Command Service Queue Has Been Shutdown

raphson93 · April 12, 2023, 8:54am

Hi, it’s me again.

I encountered this exception in the middle of stress test but I cant find any error logs in domain,mediator,sequencer and participant nodes.

io.reactivex.exceptions.OnErrorNotImplementedException: The exception was not handled due to missing onError handler in the subscribe() method call. Further reading: https://github.com/ReactiveX/RxJava/wiki/Error-Handling | java.lang.RuntimeException: java.util.concurrent.ExecutionException: io.grpc.StatusRuntimeException: UNAVAILABLE: SERVICE_NOT_RUNNING(1,56665d39): Command service queue has been shut down.
        at io.reactivex.internal.functions.Functions$OnErrorMissingConsumer.accept(Functions.java:704)
        at io.reactivex.internal.functions.Functions$OnErrorMissingConsumer.accept(Functions.java:701)
        at io.reactivex.internal.subscribers.LambdaSubscriber.onError(LambdaSubscriber.java:79)
        at io.reactivex.internal.subscribers.LambdaSubscriber.onNext(LambdaSubscriber.java:69)
        at io.reactivex.internal.operators.flowable.FlowableRetryPredicate$RetrySubscriber.onNext(FlowableRetryPredicate.java:74)

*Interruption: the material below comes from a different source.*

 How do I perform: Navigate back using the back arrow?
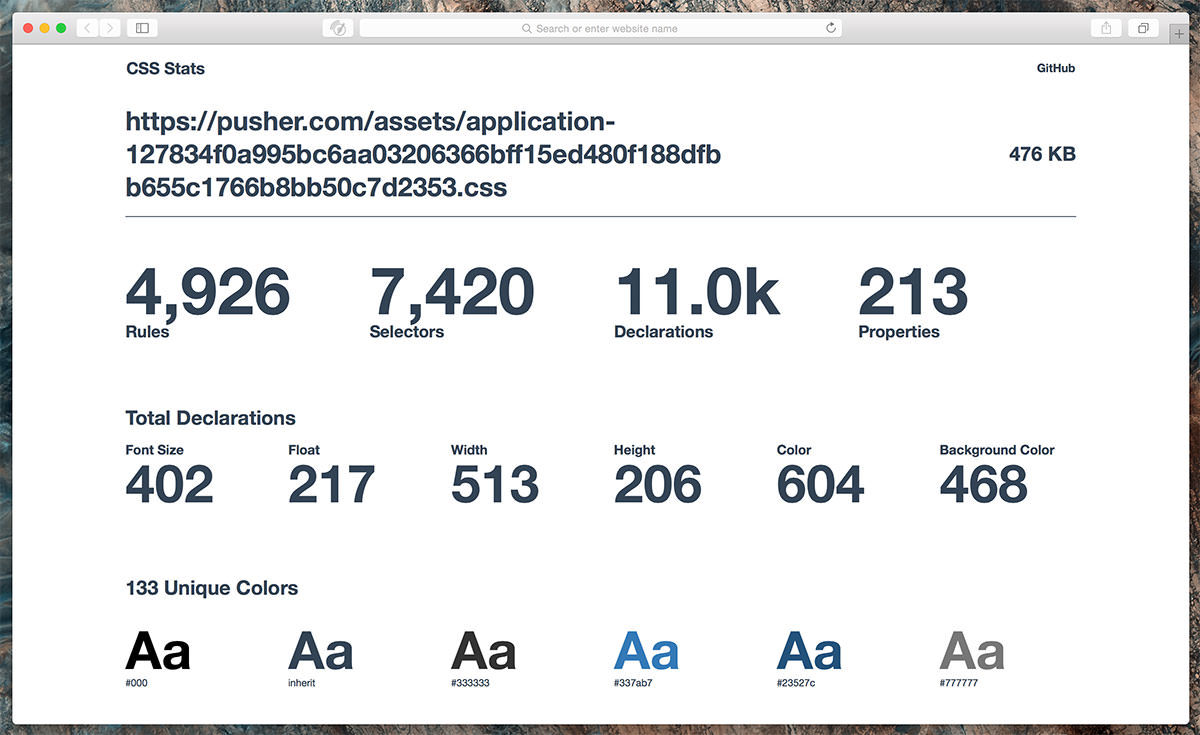tap(86, 28)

        at io.reactivex.internal.operators.flowable.FlowableFlattenIterable$FlattenIterableSubscriber.drain(FlowableFlattenIterable.java:312)
        at io.reactivex.internal.operators.flowable.FlowableFlattenIterable$FlattenIterableSubscriber.onNext(FlowableFlattenIterable.java:174)

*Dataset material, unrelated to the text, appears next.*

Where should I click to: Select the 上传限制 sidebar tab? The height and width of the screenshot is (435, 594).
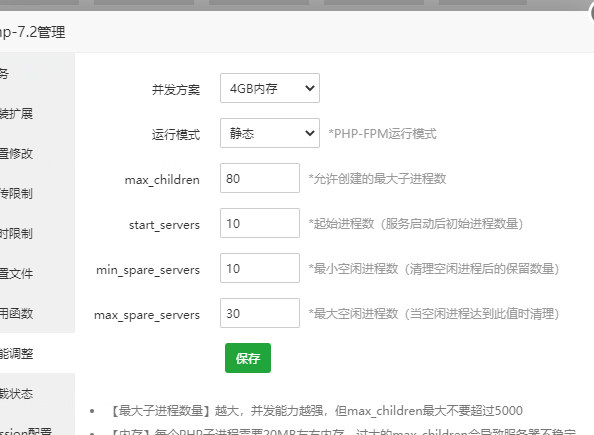37,193
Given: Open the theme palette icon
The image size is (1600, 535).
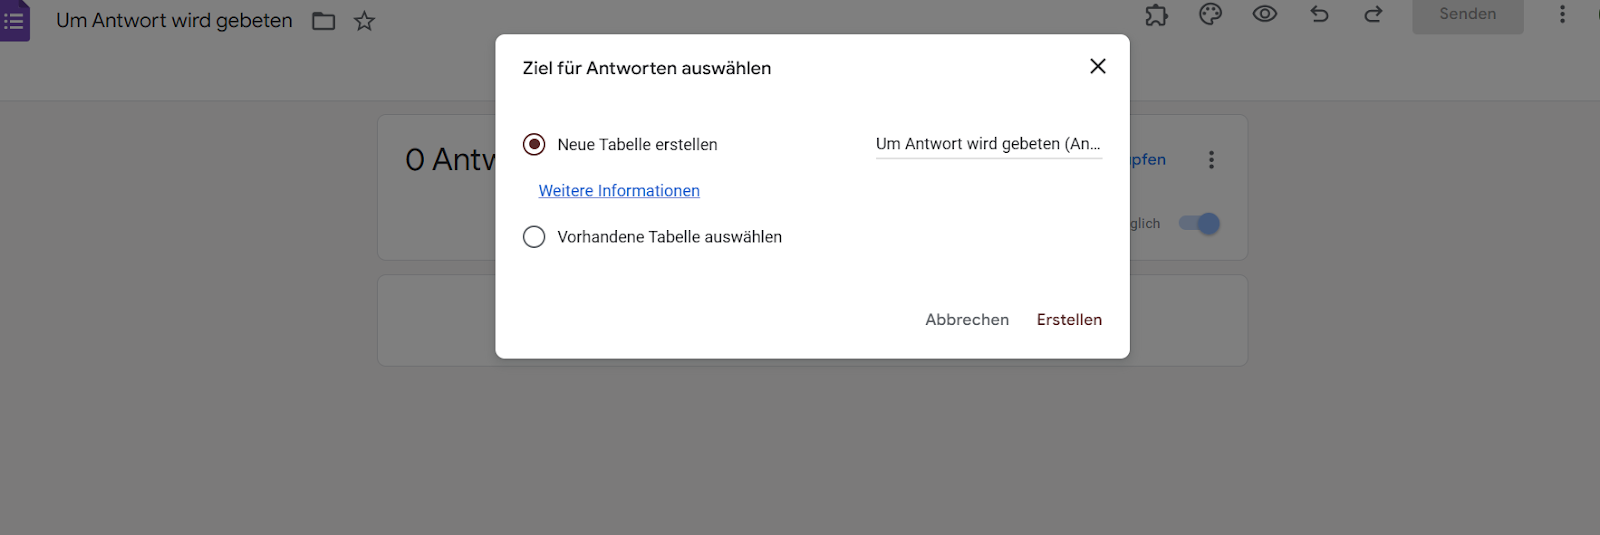Looking at the screenshot, I should [x=1210, y=15].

        at io.reactivex.internal.operators.flowable.FlowableMap$MapSubscriber.onNext(FlowableMap.java:68)
        at com.daml.grpc.adapter.client.rs.BufferingResponseObserver.lambda$onNext$2(BufferingResponseObserver.java:60)
        at java.base/java.util.concurrent.ThreadPoolExecutor.runWorker(ThreadPoolExecutor.java:1128)

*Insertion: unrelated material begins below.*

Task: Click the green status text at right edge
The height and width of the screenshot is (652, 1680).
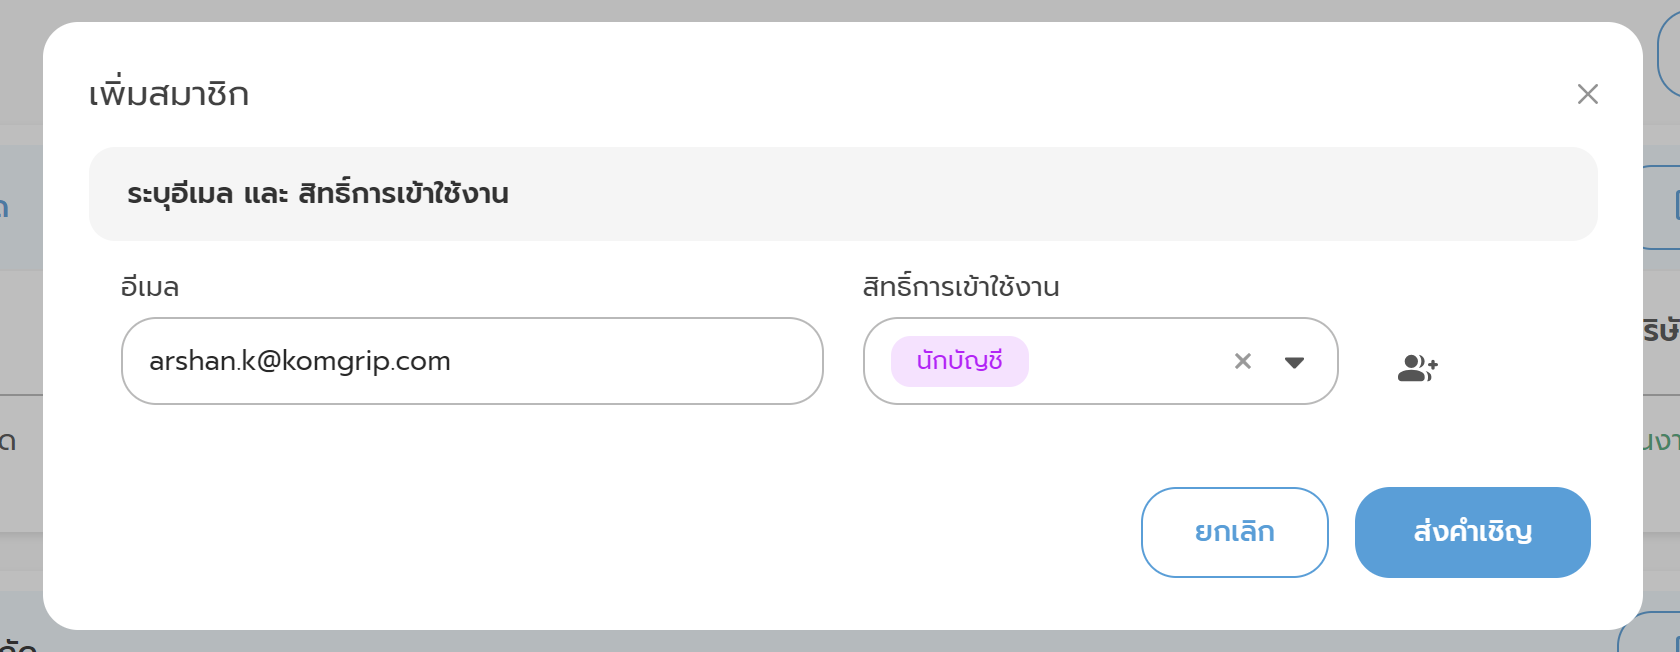Action: click(x=1662, y=440)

        at java.base/java.util.concurrent.ThreadPoolExecutor$Worker.run(ThreadPoolExecutor.java:628)
        at java.base/java.lang.Thread.run(Thread.java:829)
Caused by: java.lang.RuntimeException: java.util.concurrent.ExecutionException: io.grpc.StatusRuntimeException: UNAVAILABLE: SERVICE_NOT_RUNNING(1,56665d39): Command service queue has been shut down.
        at io.reactivex.internal.util.ExceptionHelper.wrapOrThrow(ExceptionHelper.java:46)
        at io.reactivex.internal.observers.BlockingMultiObserver.blockingGet(BlockingMultiObserver.java:93)
        at io.reactivex.Single.blockingGet(Single.java:2870)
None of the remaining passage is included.